A methodology to automatically optimize dynamic memory managers applying grammatical evolution
Introduction
Nowadays, multimedia applications are mostly developed using C++. This kind of software programs tends to make intensive use of dynamic memory due to their inherent data management. However, in C++, dynamic memory is allocated via the operator new() and deallocated by the operator delete(), which are mapped directly to the malloc() and free() functions of the standard C library in most compilers. Therefore, the creation and destruction of objects is managed by a general-purpose memory allocator, which may provide good runtime and low memory usage for a wide range of applications (Johnstone and Wilson, 1999, Lea, 2010).
However, using specialized Dynamic Memory Managers (DMMs) that take advantage of application-specific behavior can dramatically improve application performance (Barrett and Zorn, 1993, Grunwald and Zorn, 1993). In this regard, three out of the twelve integer benchmarks included in SPEC (parser, gcc, and vpr (SPEC, 2013)) and several server applications, use one or more custom DMMs (Berger et al., 2001).

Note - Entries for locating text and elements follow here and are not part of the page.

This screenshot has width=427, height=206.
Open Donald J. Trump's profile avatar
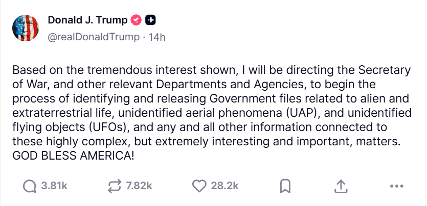click(x=26, y=28)
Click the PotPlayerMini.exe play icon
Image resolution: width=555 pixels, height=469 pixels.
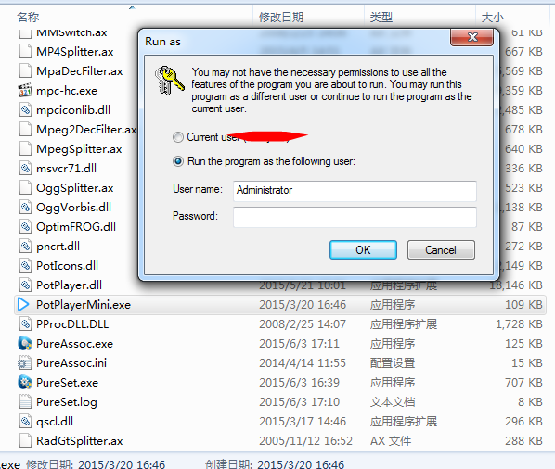[23, 304]
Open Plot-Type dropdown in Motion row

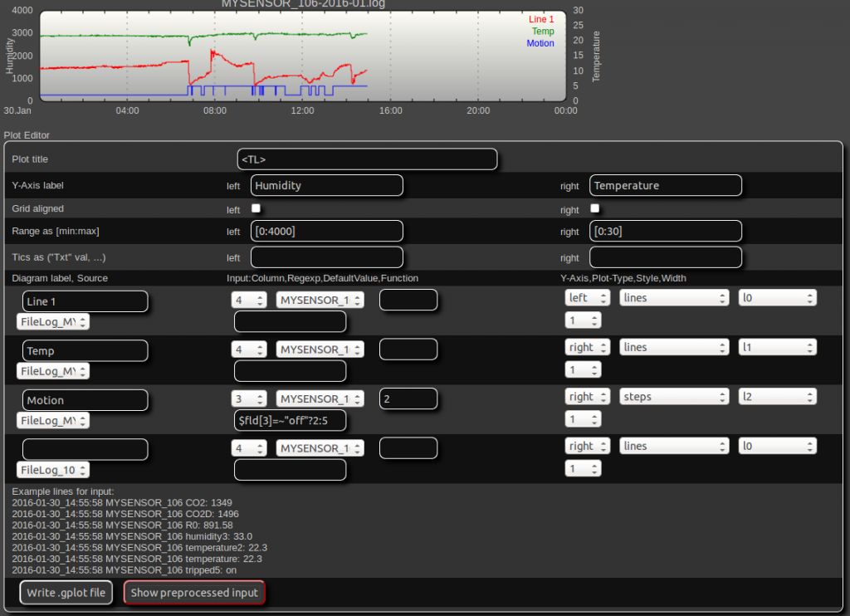(673, 397)
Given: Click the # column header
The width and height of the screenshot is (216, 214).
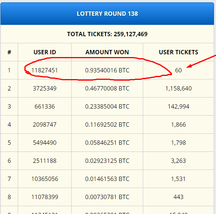Looking at the screenshot, I should click(9, 52).
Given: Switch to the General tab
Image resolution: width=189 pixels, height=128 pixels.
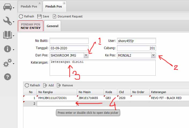Looking at the screenshot, I should [x=52, y=26].
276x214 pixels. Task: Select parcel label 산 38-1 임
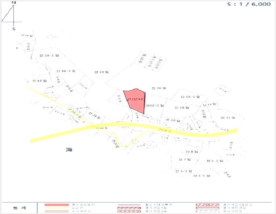(49, 55)
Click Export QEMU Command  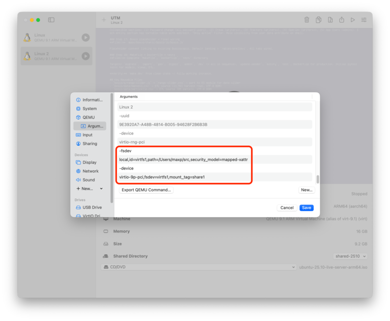pos(146,190)
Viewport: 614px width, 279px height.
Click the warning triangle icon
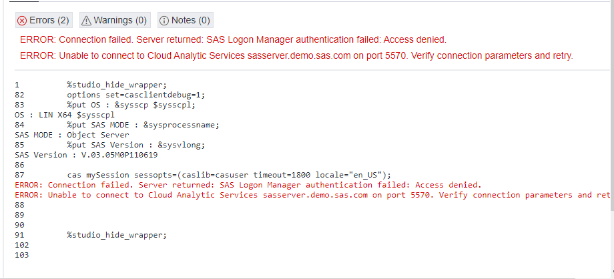point(87,21)
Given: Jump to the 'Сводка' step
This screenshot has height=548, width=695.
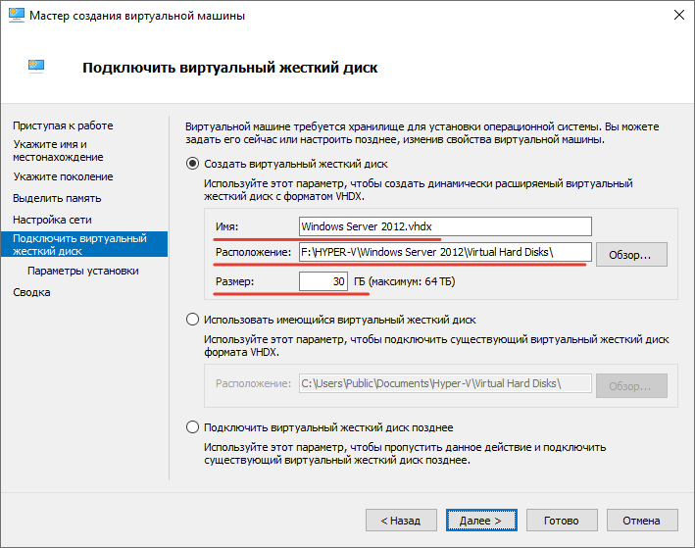Looking at the screenshot, I should [x=31, y=292].
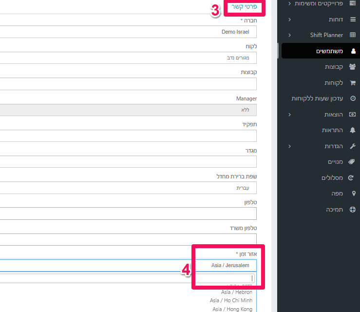Viewport: 360px width, 312px height.
Task: Open the Manager ללא dropdown
Action: (x=128, y=110)
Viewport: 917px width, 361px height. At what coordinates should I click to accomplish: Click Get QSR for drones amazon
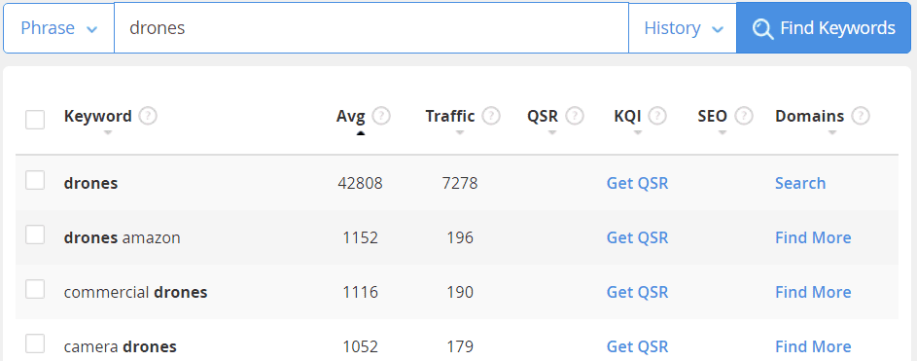(637, 237)
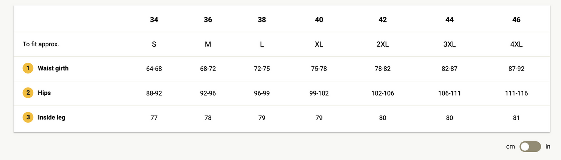Click the yellow number 1 badge

point(28,69)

On the one hand, studies have shown that dynamic memory management can consume up to 38% of the execution time in C++ applications (Calder et al., 1995). Thus, the performance of dynamic memory management can have a substantial effect on the overall performance of C++ applications. On the other hand, new multimedia devices must rely on dynamic memory for a very significant part of their functionality due to the inherent unpredictability of the input data. These devices also integrate multiple services such as multimedia and wireless network communications, which also compete for memory space. Then, the dynamic memory management influences the global memory usage of the system (Atienza et al., 2006b). Finally, energy consumption has become a real issue in overall system design due to circuit reliability and packaging costs (Vijaykrishnan et al., 2003). However, it has been recently proved that the DMM consumes only a 1% of the total enery consumption by the memory subsystem usually in the execution of a given application (Díaz et al., 2011). Thus, the energy consumption by the DMM is not relevant on this case and the optimization of the dynamic memory subsystem has two goals that cannot be seen independently: performance and memory usage. There cannot exist a memory allocator that delivers the best performance and least memory usage for all programs. However, a custom memory allocator that works best for a particular program can be developed using grammatical evolution (Risco-Martin et al., 2009).

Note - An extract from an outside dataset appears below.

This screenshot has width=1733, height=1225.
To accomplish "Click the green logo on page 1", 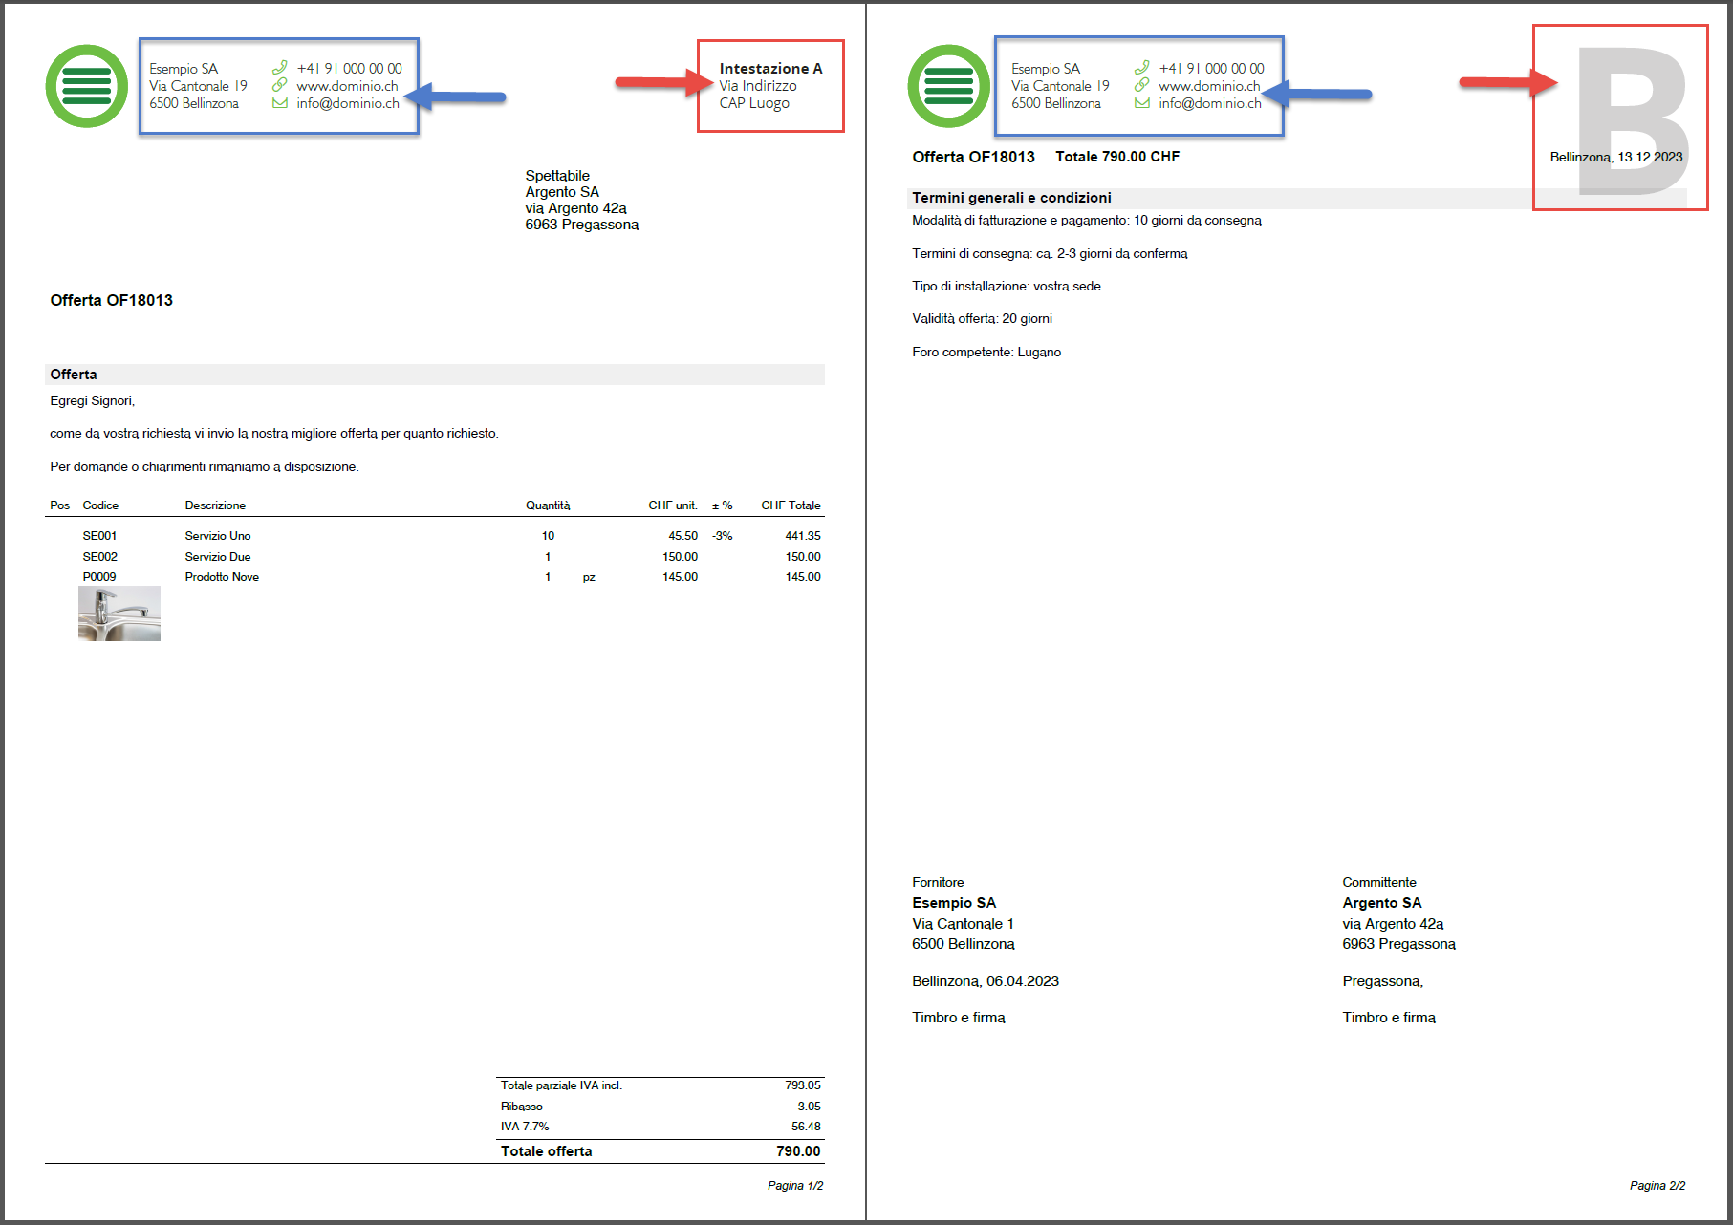I will [87, 86].
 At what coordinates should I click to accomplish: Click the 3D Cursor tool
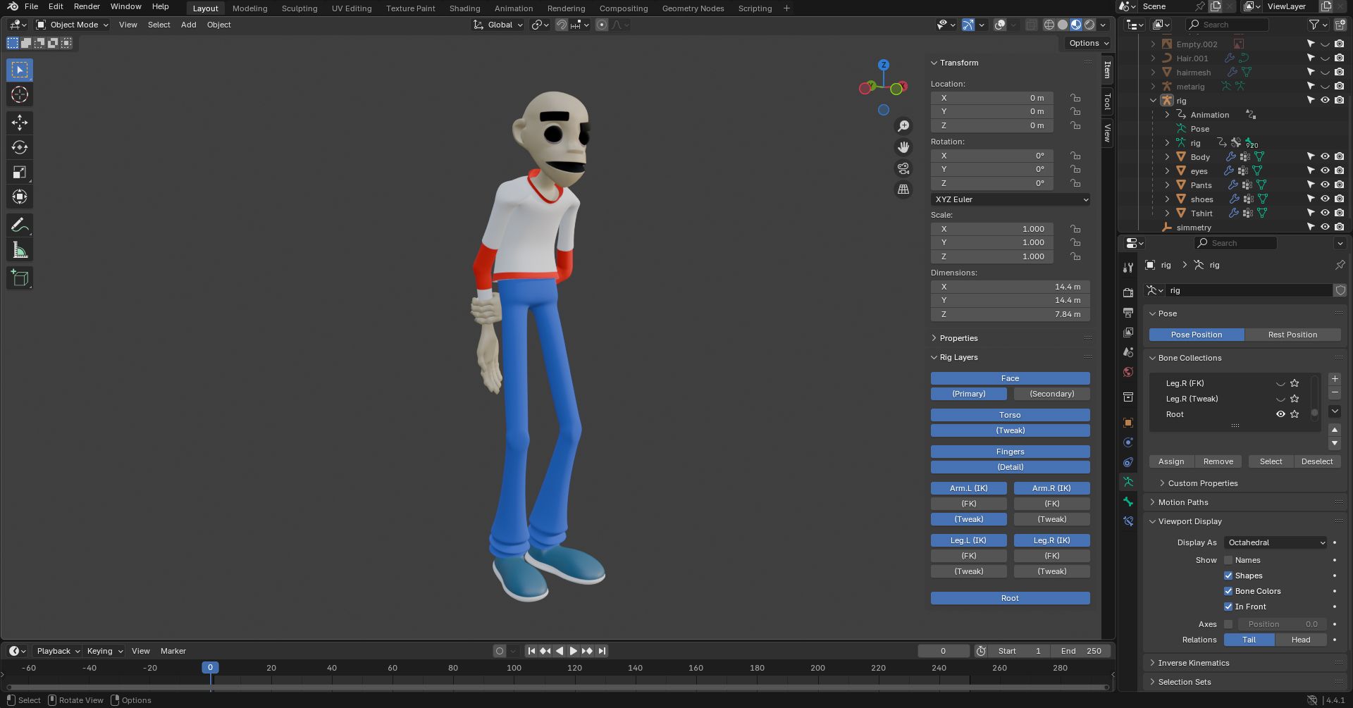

To reach higher performance, programmers often write their own ad hoc custom memory allocators as macros or monolithic functions in order to avoid function call overhead. This approach, implemented to improve application performance, is enshrined in the best practices of skilled computer programmers (Meyers, 1995). Nonetheless, this kind of code is brittle and hard to maintain or reuse, and as the application evolves, it can be difficult to adapt the memory allocator as the application requirements vary. Moreover, writing these memory allocators is both error-prone and difficult. Indeed custom and efficient memory allocators are complicated pieces of software that require a substantial engineering effort.

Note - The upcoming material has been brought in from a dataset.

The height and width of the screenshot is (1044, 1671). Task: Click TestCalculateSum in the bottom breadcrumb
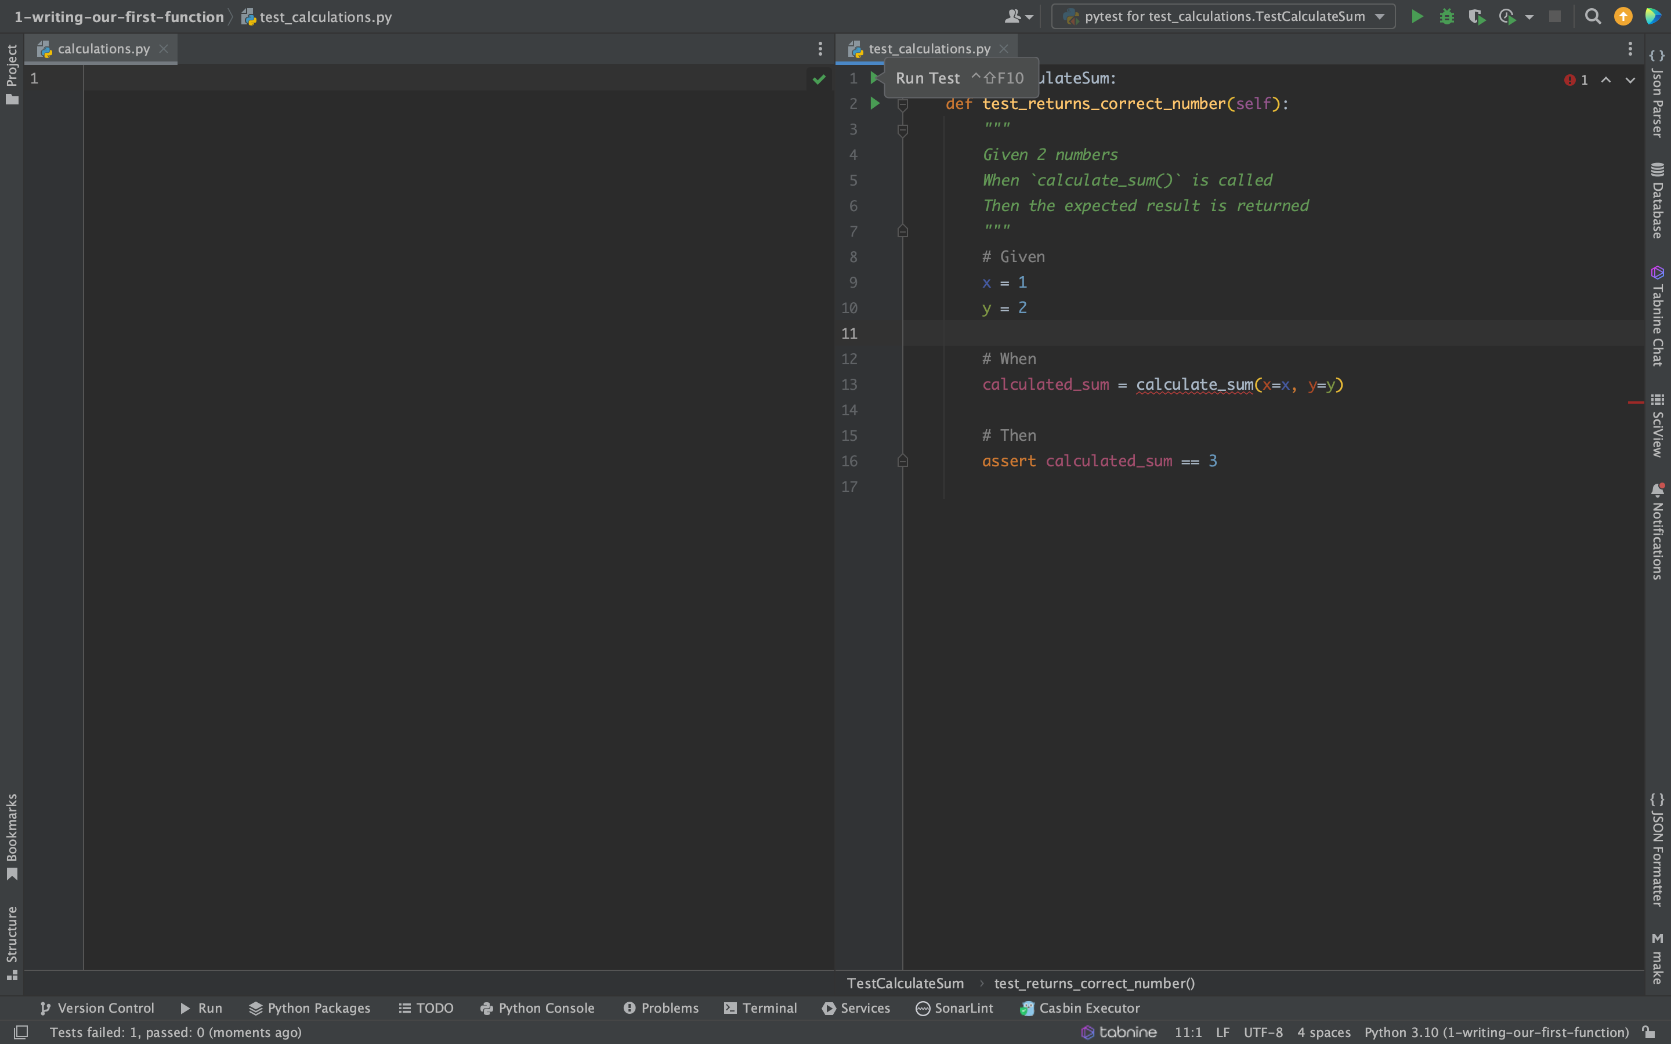pyautogui.click(x=905, y=983)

In this work, we have developed a framework based on grammatical evolution to automatically design optimized DMMs for a target application, minimizing memory usage and maximizing performance. Fig. 1 depicts the optimization process. First, as Fig. 1(a) shows, we run the application under study together with an instrumentation tool, which logs all the required information into an external file: identification of the object created/deleted, operation (allocation or deallocation) object size in bytes and memory address. Since all the DMM exploration process is performed simulating the generated DMMs with the profiling report, this task must be done just once. In the following phase, as Fig. 1(b) shows, we automatically examine all the information contained in the profiling report, obtaining a specialized grammar for the target system. As a result, some incomplete rules in the original grammar (see Section 5), such as the different block sizes, are automatically defined according to the obtained profiling. To this end, we have developed a tool called Grammar Generator. The last phase is the optimization process. As Fig. 1(c) depicts, this phase consists of a Grammatical Evolution Algorithm (GEA) that takes the grammar generated in the previous phase and the profiling report of the application as inputs. GEA is supported by a DMM simulator that tests the behavior of every DMM generated by the grammar applied to the application. Our GEA is constantly generating different DMM implementations from the grammar file. When a DMM is generated (DMM(j) in Fig. 1(c)), it is received by the DMM simulator. Then, the simulator emulates the behavior of the application, debugging every line in the profiling report. Such emulation does not de/allocate memory from the computer like the real application, but maintains useful information about how the structure of the selected DMM evolves in time. After the profiling report has been simulated, the DMM simulator returns back the fitness of the current DMM to the GEA. The fitness is computed as a weighted sum of the performance and memory usage by the proposed DMM for the target device and application under study. Finally, the DMM with lowest fitness is returned as solution (optimized DMM).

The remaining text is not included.